Using Usain Bolt as the example if every other day his coach gave him a shot of placebo and told him it was an undetectable PED would the subsequent mental advantage make him faster and stronger or is he already equipped with such mental strength that he is at his physical limits and can only go faster through the use of a compound that makes physical changes in the body?
 
Last edited:
It would depend on the drug. "game day" PEDs like stimulants could have a mental component.

I think there's no doubting that AAS is predominantly a physical advantage - I would be surprised if there was a mental advantage unless the athlete was unusually mentally weak. But it only really works over a period of time by allowing you train harder than otherwise would have been able to. Those with the mental attitude to train like a maniac will take the most advantage of AAS.
 
It would depend on the drug. "game day" PEDs like stimulants could have a mental component.
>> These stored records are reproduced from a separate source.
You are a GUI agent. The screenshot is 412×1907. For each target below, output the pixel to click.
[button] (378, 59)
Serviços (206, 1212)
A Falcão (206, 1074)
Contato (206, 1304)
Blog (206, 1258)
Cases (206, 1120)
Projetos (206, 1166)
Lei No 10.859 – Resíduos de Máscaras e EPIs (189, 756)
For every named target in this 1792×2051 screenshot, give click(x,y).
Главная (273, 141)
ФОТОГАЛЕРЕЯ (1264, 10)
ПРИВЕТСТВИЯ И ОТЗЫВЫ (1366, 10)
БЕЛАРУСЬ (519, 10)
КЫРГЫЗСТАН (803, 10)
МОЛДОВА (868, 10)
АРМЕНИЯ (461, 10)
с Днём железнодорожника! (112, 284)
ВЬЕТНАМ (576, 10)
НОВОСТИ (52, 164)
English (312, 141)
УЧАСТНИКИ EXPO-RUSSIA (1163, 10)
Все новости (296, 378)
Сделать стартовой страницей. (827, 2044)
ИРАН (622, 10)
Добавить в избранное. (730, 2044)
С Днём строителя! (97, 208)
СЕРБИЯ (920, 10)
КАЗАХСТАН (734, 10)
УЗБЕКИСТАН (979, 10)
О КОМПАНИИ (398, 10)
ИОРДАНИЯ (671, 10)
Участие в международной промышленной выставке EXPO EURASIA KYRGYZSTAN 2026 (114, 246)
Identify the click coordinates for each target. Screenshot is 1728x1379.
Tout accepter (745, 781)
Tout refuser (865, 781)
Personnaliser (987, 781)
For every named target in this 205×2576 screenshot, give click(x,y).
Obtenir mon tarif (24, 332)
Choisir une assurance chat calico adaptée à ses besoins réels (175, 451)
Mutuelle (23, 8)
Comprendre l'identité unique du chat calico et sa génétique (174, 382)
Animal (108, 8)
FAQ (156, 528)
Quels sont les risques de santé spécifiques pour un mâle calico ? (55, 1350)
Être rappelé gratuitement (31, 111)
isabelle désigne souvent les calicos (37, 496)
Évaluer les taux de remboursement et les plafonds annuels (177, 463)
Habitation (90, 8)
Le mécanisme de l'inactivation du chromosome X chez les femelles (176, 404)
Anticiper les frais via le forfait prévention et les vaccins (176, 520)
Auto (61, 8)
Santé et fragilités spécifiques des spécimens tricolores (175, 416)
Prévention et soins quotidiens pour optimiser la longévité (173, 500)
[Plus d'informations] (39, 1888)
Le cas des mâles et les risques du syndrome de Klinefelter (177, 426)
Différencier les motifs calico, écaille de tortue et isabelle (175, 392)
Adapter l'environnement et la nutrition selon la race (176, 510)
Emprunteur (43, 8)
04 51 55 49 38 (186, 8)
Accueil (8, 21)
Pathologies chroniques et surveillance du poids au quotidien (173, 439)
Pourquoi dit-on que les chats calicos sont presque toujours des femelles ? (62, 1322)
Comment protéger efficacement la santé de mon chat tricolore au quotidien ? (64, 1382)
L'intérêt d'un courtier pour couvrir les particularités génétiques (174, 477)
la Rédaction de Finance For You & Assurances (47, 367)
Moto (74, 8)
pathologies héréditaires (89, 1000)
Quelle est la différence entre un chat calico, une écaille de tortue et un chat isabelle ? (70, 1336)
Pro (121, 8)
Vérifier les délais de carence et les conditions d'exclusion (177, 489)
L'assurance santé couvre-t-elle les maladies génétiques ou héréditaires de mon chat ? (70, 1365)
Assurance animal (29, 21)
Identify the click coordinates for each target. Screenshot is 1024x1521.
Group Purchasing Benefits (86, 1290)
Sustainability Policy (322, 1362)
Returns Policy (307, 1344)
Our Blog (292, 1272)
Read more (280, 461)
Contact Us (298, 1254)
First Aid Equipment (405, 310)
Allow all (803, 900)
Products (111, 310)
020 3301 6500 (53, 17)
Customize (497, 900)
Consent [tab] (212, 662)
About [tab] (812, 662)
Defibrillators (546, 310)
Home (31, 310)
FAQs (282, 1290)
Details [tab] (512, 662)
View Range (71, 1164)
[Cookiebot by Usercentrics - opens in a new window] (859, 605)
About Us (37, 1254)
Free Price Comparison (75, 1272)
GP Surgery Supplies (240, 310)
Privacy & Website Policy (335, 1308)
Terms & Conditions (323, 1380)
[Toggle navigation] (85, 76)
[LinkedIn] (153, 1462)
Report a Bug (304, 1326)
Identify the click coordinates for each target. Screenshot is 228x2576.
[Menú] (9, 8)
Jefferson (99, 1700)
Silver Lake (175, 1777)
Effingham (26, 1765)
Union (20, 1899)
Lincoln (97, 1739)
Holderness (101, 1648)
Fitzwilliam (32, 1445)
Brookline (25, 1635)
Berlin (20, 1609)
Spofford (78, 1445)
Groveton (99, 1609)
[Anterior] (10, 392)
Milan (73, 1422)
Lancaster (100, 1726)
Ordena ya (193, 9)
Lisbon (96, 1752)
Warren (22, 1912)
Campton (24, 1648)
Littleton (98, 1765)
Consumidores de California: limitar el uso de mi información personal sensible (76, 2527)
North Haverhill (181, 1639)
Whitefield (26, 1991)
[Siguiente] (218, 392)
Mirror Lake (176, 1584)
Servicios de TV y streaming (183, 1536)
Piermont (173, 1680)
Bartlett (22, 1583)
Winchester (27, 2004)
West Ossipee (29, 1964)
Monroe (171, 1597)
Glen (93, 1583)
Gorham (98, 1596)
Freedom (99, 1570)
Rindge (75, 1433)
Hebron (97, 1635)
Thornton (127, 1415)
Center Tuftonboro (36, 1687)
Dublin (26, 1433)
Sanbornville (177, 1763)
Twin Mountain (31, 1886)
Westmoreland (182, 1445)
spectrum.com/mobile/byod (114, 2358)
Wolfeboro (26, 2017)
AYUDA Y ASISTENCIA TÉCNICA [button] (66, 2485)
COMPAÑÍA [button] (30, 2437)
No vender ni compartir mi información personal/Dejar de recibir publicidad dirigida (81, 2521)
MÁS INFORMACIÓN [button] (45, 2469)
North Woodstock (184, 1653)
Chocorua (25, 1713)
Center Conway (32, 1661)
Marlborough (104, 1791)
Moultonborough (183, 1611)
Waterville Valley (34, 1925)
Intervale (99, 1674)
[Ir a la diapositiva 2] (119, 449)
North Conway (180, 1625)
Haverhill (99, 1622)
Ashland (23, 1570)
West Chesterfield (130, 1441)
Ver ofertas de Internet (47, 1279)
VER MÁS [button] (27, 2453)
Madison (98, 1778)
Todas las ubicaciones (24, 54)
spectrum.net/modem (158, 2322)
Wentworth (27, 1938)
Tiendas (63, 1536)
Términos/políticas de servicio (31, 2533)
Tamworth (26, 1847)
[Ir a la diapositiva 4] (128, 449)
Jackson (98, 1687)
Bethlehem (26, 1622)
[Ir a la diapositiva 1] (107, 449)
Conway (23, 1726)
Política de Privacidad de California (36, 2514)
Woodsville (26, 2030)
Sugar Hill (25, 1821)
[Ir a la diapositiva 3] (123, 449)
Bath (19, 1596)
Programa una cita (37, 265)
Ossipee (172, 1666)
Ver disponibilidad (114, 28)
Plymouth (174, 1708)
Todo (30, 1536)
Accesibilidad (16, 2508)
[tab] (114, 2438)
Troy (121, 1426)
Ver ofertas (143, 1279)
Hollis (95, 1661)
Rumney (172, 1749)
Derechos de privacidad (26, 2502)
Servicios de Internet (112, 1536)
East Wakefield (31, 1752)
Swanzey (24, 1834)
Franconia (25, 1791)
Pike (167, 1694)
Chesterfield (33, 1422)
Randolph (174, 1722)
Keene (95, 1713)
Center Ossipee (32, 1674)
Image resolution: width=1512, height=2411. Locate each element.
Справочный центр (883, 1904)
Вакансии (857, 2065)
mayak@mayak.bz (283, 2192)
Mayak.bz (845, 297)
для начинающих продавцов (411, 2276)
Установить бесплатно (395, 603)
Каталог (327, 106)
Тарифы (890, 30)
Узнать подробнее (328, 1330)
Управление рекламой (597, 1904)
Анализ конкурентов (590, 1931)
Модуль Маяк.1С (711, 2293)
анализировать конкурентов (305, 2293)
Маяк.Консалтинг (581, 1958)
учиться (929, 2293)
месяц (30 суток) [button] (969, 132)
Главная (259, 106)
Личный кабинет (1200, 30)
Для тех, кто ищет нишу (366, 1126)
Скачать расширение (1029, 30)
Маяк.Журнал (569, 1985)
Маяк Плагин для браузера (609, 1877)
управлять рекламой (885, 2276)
I think there's no doubting that AAS is predominantly a physical advantage - I would be surprised if there was a mental advantage unless the athlete was unusually mentally weak. But it only really works over a period of time by allowing you train harder than otherwise would have been able to. Those with the mental attitude to train like a maniac will take the most advantage of AAS.

There was a study done but fucked if I can find it again. They gave one group placebo and told them it was gear and another group nothing. The group taking the placebo gear gained much more muscle and strength than the group that didnt take anything.
 
There was a study done but fucked if I can find it again. They gave one group placebo and told them it was gear and another group nothing. The group taking the placebo gear gained much more muscle and strength than the group that didnt take anything.

Well there you go!

On the other hand, there was a generation of Eastern Bloc athletes who were involuntarily doped by their coaches and dominated sport until the West caught up. Pretty sure the athletes were just told they were "vitamins". This is what pioneered AAS supplementation for sport in the first place.

An interesting study would be to use a group given steroids as the control group, and see how strong the placebo effect is relative to the physical changes.